Sunday, August 21, 2016

Two-Year Mark

This is the two-year anniversary of Trip being off treatment. What an absolute blessing that we have gone two years without any major health issue and no treatment!

Trip went through a couple of months at the end of 2nd grade where he was sick often, tired for no reason and had no energy. Of course I panicked and overthought every little thing. His oncologist, Dr. Martin, and the entire CCBD team at Children’s graciously still take my calls seriously and entertain my need for answers. His blood work has remained normal even through that strange period of illness and fatigue. He continues to have little LCH lesions pop up on his scalp, but thankfully his body is doing what it needs to do to knock those out without treatment. He only has one little area of concern on his scalp right now.

He has grown in height and gained weight this summer (he gained 6 lbs in one week with his grandparents in Arkansas!). It’s comforting to see him grow given his endocrine issues. The DI continues to be managed easily and Trip is learning more about how to manage it himself. He is recognizing times when his med is wearing off and has even had to alert his teacher when I have forgotten his morning dose… oops.

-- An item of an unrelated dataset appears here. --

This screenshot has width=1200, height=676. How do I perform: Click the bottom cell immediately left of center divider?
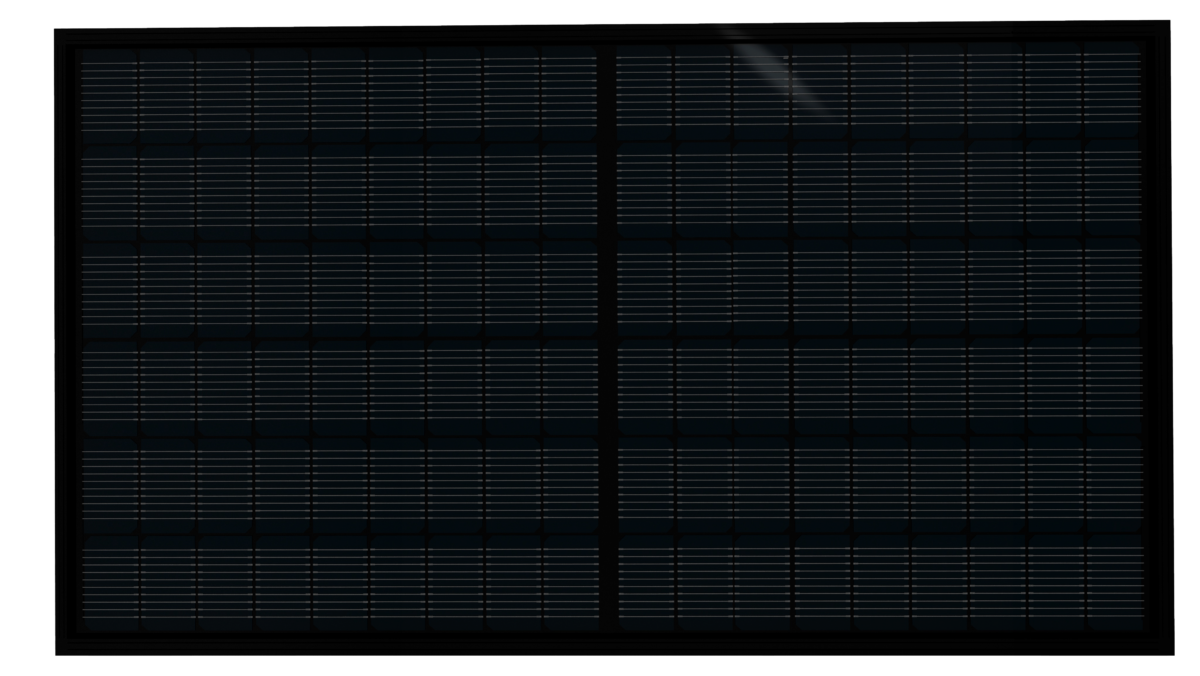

We put him back in therapy after Thanksgiving last year due to unsettling changes that increased his anxiety level. For obvious reasons, he will likely deal with anxiety for the rest of his life, but I’m hopeful he can learn tools to deal with it properly. Recently I was reminded that the emotional effects of treatment still bother him when the alarm on my phone went off using the same ringtone I used to time when to administer his chemo pills. His body shivered and he explained he didn’t like sound because it reminded him of having to swallow all those pills.

He is starting 3rd grade tomorrow. I couldn’t be more thankful and proud that we have made it to this point. I’ve tried to read some of my old journal entries, but I always quickly stop. I’m still not strong enough to relive some of those moments, but just the thought of them increases my gratefulness for this moment.